— Directions for this task —
Search each line below for the word "second" and list those that contain it.

— The input —

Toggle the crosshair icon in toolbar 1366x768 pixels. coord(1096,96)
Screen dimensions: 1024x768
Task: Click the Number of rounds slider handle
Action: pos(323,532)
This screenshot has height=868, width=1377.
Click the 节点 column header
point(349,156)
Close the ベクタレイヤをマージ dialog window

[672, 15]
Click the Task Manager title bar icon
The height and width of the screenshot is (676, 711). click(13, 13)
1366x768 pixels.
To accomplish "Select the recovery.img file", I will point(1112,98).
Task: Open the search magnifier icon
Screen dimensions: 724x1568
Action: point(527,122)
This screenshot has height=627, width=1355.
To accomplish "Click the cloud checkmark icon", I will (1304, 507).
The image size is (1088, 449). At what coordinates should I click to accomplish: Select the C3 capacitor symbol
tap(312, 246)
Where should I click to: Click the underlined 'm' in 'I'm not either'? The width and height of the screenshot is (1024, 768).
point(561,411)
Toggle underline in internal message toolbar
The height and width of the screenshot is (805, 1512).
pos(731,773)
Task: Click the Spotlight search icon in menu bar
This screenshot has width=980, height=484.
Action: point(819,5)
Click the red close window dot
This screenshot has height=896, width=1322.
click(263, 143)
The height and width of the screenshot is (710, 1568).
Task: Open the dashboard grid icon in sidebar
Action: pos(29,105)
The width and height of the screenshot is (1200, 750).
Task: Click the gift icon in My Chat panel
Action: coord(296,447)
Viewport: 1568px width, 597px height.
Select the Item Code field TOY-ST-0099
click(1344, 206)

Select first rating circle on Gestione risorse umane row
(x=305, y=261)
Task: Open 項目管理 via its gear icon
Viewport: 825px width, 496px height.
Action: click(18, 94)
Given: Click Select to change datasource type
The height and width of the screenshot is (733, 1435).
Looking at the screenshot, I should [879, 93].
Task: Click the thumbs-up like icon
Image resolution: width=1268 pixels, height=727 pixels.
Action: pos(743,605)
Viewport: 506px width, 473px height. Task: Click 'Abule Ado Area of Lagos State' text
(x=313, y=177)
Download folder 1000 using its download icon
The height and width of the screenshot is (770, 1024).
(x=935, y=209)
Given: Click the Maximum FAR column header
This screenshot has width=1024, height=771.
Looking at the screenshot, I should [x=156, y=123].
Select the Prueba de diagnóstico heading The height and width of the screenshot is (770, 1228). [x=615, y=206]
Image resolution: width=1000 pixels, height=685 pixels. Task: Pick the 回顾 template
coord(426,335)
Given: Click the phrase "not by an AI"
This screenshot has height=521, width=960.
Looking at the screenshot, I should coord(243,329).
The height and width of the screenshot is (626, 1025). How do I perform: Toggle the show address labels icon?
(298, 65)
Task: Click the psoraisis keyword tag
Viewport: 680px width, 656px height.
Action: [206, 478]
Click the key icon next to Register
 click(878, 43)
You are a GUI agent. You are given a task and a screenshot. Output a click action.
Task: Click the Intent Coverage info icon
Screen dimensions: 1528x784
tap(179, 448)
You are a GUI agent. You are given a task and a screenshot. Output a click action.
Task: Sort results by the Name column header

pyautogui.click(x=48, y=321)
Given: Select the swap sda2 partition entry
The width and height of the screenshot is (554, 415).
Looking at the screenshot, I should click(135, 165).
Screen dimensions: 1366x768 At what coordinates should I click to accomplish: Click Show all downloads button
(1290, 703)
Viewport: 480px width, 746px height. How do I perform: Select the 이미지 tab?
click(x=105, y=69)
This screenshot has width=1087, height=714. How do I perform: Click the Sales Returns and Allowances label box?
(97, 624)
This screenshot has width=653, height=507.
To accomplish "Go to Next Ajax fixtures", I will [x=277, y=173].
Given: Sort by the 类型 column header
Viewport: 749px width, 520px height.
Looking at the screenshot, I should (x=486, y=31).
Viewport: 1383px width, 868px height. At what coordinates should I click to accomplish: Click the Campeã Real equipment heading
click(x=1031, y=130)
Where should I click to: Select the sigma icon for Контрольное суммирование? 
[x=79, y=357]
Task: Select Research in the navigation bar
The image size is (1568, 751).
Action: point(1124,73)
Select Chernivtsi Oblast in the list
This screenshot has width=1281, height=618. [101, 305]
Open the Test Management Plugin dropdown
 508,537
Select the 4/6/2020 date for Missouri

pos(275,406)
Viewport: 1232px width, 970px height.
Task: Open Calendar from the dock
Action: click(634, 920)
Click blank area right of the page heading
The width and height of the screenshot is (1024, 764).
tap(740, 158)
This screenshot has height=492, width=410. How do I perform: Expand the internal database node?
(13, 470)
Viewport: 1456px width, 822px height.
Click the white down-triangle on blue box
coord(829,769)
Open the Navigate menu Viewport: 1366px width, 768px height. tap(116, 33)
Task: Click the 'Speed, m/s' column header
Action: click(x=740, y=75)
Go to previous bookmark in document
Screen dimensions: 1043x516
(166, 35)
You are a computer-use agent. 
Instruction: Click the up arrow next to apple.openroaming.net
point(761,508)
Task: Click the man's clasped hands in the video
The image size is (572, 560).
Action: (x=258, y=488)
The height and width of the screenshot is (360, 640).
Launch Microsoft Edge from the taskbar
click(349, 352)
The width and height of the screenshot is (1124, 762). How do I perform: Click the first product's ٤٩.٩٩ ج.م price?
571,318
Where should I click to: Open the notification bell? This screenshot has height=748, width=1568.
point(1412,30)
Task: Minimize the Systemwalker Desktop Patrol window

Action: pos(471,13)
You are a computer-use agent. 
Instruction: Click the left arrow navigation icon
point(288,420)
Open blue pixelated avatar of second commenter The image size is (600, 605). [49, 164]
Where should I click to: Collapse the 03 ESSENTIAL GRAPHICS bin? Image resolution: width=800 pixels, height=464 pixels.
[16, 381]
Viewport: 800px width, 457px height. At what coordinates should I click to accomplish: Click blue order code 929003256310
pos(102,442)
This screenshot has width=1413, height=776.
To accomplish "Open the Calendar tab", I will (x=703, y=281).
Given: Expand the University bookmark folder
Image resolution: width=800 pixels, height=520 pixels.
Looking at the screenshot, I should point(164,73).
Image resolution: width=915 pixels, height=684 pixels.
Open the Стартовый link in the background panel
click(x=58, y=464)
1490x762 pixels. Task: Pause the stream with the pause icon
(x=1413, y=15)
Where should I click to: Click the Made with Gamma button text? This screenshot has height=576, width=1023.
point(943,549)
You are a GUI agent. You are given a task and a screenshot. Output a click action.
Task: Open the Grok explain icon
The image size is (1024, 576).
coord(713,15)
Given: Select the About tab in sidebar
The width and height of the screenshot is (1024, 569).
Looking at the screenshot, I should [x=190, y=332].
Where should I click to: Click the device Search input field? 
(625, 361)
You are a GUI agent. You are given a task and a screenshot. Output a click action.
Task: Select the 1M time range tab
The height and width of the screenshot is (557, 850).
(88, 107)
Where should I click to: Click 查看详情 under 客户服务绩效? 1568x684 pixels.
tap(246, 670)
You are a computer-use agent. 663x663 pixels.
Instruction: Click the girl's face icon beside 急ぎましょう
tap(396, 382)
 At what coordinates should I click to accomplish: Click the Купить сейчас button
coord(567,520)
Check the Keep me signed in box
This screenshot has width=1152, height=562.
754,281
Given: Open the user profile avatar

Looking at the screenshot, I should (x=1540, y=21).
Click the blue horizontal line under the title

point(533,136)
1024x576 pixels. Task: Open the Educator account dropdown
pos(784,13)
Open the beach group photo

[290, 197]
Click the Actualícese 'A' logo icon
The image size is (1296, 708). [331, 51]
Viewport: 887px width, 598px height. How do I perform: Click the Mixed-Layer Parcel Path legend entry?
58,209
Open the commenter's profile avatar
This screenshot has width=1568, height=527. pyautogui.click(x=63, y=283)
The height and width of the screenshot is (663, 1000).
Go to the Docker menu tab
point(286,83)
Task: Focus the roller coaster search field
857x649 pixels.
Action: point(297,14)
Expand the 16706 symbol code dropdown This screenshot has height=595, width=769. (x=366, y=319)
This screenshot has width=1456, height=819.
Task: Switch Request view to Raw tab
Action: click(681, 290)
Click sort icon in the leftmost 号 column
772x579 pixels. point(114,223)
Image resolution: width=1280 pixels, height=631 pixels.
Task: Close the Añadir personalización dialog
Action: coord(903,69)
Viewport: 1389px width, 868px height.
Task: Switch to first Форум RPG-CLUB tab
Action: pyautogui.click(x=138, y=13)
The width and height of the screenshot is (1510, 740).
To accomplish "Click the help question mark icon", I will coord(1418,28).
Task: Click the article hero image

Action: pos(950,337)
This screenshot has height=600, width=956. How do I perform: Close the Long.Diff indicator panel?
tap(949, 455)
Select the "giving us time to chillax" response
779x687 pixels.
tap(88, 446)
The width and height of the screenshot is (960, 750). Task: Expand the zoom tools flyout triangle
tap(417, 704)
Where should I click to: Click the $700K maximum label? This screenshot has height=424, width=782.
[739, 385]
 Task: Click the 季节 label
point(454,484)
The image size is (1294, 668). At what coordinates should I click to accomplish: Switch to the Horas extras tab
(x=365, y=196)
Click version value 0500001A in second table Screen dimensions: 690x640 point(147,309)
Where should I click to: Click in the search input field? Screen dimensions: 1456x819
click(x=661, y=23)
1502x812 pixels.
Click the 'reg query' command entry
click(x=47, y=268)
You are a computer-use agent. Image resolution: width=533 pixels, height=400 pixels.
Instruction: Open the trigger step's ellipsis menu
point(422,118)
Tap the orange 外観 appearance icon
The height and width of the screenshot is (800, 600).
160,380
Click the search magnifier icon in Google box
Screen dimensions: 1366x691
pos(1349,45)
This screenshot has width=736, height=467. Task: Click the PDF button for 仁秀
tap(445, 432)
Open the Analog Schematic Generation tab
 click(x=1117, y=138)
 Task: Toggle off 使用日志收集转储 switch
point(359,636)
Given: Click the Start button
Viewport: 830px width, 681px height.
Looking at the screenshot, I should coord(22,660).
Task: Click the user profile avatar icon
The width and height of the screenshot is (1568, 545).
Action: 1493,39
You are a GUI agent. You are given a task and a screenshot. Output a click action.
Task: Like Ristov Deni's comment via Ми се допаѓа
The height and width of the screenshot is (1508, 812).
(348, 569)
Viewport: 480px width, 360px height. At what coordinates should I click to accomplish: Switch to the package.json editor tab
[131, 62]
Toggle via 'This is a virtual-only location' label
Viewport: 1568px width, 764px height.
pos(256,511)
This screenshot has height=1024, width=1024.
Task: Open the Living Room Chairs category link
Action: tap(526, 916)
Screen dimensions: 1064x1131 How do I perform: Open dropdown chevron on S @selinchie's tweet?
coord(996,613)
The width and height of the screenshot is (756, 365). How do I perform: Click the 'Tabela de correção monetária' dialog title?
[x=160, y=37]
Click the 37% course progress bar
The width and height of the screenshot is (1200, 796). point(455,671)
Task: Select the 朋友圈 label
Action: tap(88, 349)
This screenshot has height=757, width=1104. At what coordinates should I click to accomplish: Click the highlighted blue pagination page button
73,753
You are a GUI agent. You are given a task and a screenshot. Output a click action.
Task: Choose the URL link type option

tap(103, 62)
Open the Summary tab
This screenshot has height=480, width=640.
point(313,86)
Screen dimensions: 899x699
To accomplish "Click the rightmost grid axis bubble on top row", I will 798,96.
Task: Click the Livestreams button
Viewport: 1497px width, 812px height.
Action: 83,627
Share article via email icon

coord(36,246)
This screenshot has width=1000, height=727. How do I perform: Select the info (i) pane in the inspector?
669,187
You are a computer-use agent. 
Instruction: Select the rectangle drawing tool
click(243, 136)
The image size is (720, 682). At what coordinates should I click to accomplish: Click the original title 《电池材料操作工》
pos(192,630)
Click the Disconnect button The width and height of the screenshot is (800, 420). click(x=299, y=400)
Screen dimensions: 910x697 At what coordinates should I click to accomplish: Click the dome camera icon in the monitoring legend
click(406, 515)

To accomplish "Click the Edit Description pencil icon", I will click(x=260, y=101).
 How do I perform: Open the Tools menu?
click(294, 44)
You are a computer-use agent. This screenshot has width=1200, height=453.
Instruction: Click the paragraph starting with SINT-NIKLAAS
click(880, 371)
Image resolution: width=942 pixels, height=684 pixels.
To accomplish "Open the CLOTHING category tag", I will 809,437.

— Task result —
Open blue pixelated avatar of second commenter The image size is (600, 605). [49, 164]
Click version value 0500001A in second table Screen dimensions: 690x640 point(147,309)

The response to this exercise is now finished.